De plus, elle enjoignit le gouvernement à réparer les puits
tubulaires existants et les pompes manuelles en panne dans le délai
d'une semaine ainsi que de mettre en place des contrôles réguliers
pour s'assurer de la potabilité de l'eau. C'est une voie
d'exécution assez contraignante pour l'Etat, ce qui aura pu faire dire
que le juge dictait au Législateur ce qu'il devait faire. Dans
l'arrêt Gautam Uzir vs Gauhati municipality, la Cour remis en
cause les plans de finances de la municipalité. Elle lui commanda de
mettre en place un programme réalisable, acceptable et à
coût limité afin d'augmenter la couverture de service en eau
potable. Dans l'arrêt Wasim Ahmed vs Governement of Andhra Pradesh,
la Cour ordonna la mise en place de contrôle de potabilité
des eaux tous les six mois de même elle détailla avec
précision la protocole devant être respecté lors des tests.
Considérant que la majorité des canalisations des villes de
Secunderabad et Hyderabad avaient été posée avant
l'Indépendance de l'Inde, la Cour commanda à l'État de
mettre en place dans les 6 mois un plan d'action afin réparer ou de
remplacer ces canalisations. Dans l'arrêt Vishala Jochi Kudivello
Samarkhana Samithi vs State of Kerala, la Cour ordonna de mettre en place
les infrastructures nécessaires pour l'approvisionnement des habitants
de Kochi Ouest dans les 6 mois de la délivrance de son arrêt.
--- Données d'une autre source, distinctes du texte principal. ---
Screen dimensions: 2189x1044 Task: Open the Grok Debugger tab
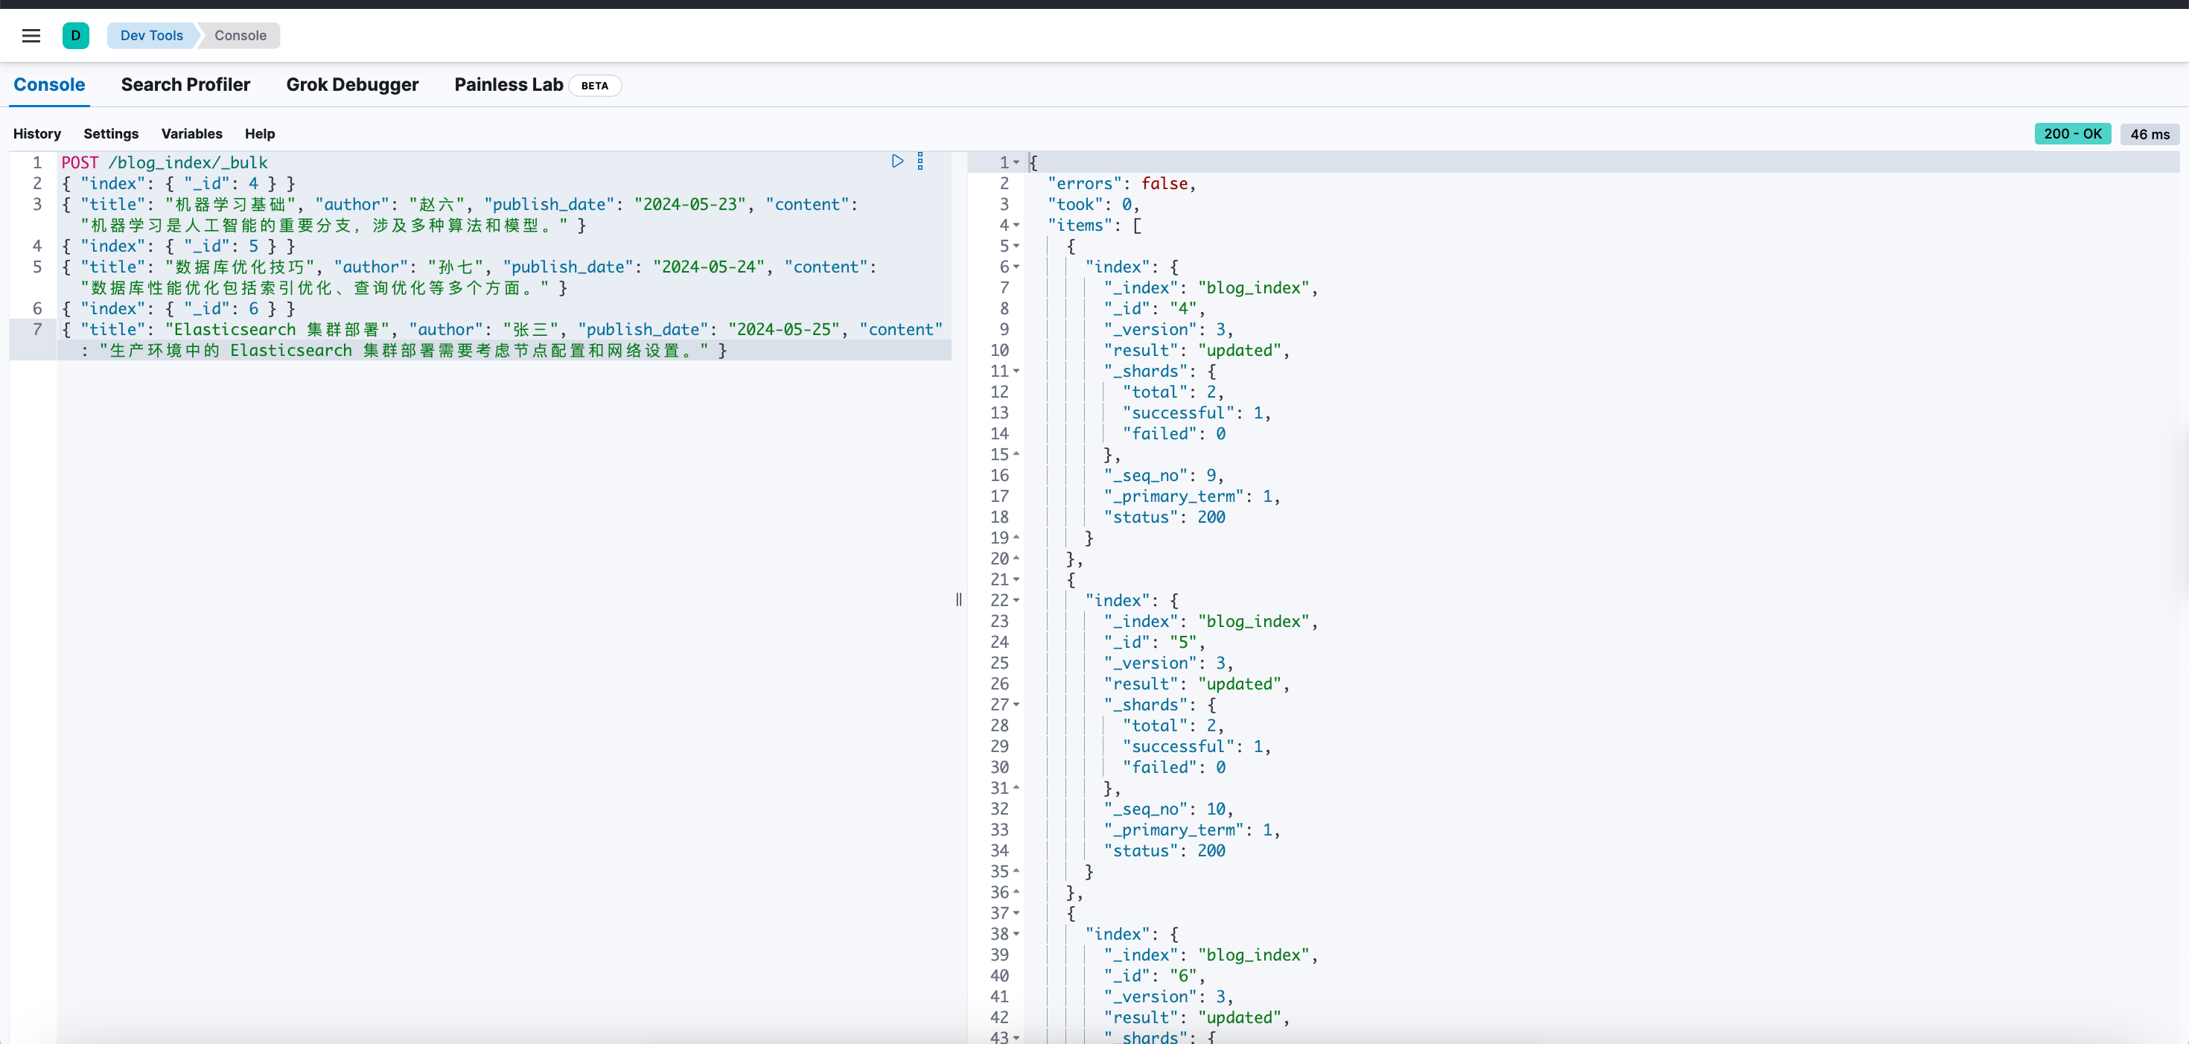pyautogui.click(x=353, y=85)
Dans
l'arrêt Pani Haq Samiti & Ors. Vs. Brihan Mumbai Municipal
Corporation, la Haute Cour de Bombay ordonne à la Cour
d'établir une politique pour la desserte en eau potable des occupants de
bidonvilles illégaux. Ainsi les Cours se sont employées à
travers divers mécanismes à assurer l'approvisionnement en eau
potable. Pourtant on note le caractère général des
sanctions qu'elles prennent à l'égard des États. Ainsi
elles n'établissent pas ce que représente une quantité
minimum et le contenu réel de l'obligation. En ce sens, elles n'offrent
pas une compréhension très précise du « moment »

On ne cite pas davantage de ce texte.